* BEGIN Excerpted passage *

Measured result: 33.5µs per call vs 403µs. The 12x speedup, saving roughly 1,360ms in eager mode. After compile adds its own fusion over the surrounding BF16 ops, the remaining benefit consolidates into roughly 190ms saved in the compiled timeline. Bandwidth utilization on the fast kernel: 38% not perfect, but 12x better than the 3.2% baseline and close to roofline for a memory-bound kernel of this size.

The Fused Kernel Suite

Then pretty much same methodology was applied to the other bandwidth-dominated operations: AdaLN modulation, residual accumulation, and GELU. The standard path for the pre-attention normalization is:

LayerNorm(x)
x_norm * (1 + scale) + shift (AdaLN modulation)
fused_rowwise_fp8_quant(x_mod)

Three passes over the same [B×S, D] tensor. Each pass reads D elements, does minimal compute, writes D elements back. For [8192, 3072], that's three round-trips through 48MB of data to perform operations that are fully fusible. The fused_adaln_fp8 kernel does all three in one pass:


@triton.jit
def fused_adaln_fp8_kernel(x_ptr, shift_ptr, scale_ptr, out_fp8_ptr, fp8_scale_ptr, ...):
  row = tl.program_id(0)
  batch_idx = row // L

  x = tl.load(x_ptr + row * stride_xm + d_offs * stride_xd, mask=mask).to(tl.float32)

  # LayerNorm (no learned weight/bias — those are in the AdaLN params)
  mean = tl.sum(x, axis=0) / D
  x_centered = x - mean
  var = tl.sum(x_centered * x_centered, axis=0) / D
  rstd = 1.0 / tl.sqrt(var + eps)
  x_norm = x_centered * rstd

  # AdaLN modulation — load per batch-element params
  shift = tl.load(shift_ptr + batch_idx * stride_sm + d_offs * stride_sd, mask=mask).to(tl.float32)

* END Excerpted passage *
* BEGIN Stored data *

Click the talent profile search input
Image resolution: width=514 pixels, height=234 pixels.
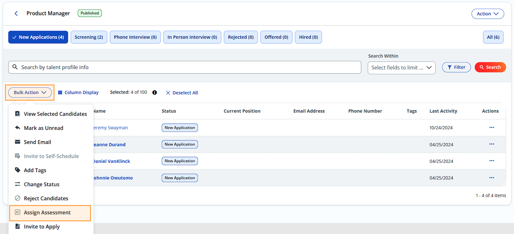(x=189, y=67)
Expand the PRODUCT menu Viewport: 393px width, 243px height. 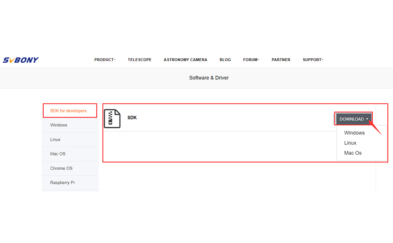click(x=105, y=60)
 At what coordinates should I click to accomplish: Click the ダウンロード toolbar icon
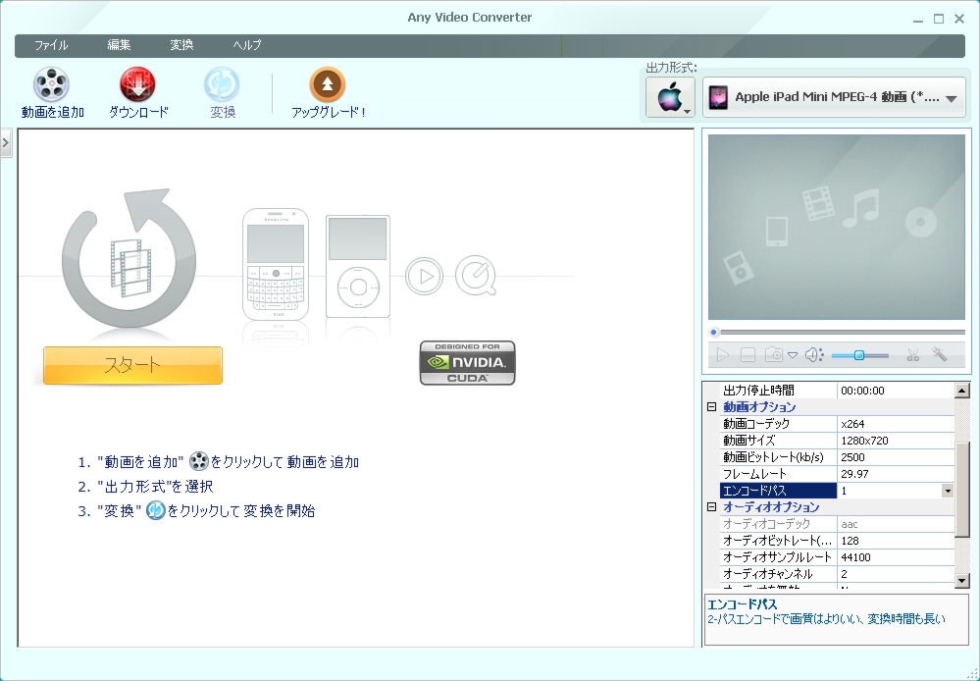(x=137, y=84)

* END Stored data *

## Goal A
Retype the section of the fused kernel passage starting with "Three passes over" and going on through "d_offs * stride_xd, mask=mask).to(tl.float32)".
## Goal B
In the fused kernel passage, which other bandwidth-dominated operations was the same methodology applied to?
## Goal C
Proceed with the fused kernel passage from the point where it stops.
The records are separate material, unrelated to the fused kernel passage.

## Output A
Three passes over the same [B×S, D] tensor. Each pass reads D elements, does minimal compute, writes D elements back. For [8192, 3072], that's three round-trips through 48MB of data to perform operations that are fully fusible. The fused_adaln_fp8 kernel does all three in one pass:


@triton.jit
def fused_adaln_fp8_kernel(x_ptr, shift_ptr, scale_ptr, out_fp8_ptr, fp8_scale_ptr, ...):
  row = tl.program_id(0)
  batch_idx = row // L

  x = tl.load(x_ptr + row * stride_xm + d_offs * stride_xd, mask=mask).to(tl.float32)

## Output B
AdaLN modulation, residual accumulation, and GELU.

## Output C
  sc    = tl.load(scale_ptr + batch_idx * stride_sm + d_offs * stride_sd, mask=mask).to(tl.float32)
  x_mod = x_norm * (1.0 + sc) + shift

  # Rowwise FP8 quantization: compute amax, store scale, quantize
  row_amax = tl.max(tl.abs(x_mod), axis=0)
  fp8_sc = tl.maximum(row_amax / 448.0, 1e-12)
  tl.store(fp8_scale_ptr + row, fp8_sc)
  tl.store(out_fp8_ptr + row * stride_om + d_offs * stride_od, (x_mod / fp8_sc).to(tl.float8e4nv), mask=mask)

One load of x, one load of (shift, scale), compute everything in registers, write FP8 output and the per-row scale. The batch_idx = row // L trick handles the [B, D] modulation params correctly when the input is [B×L, D] the kernel handles the batching internally without any reshape.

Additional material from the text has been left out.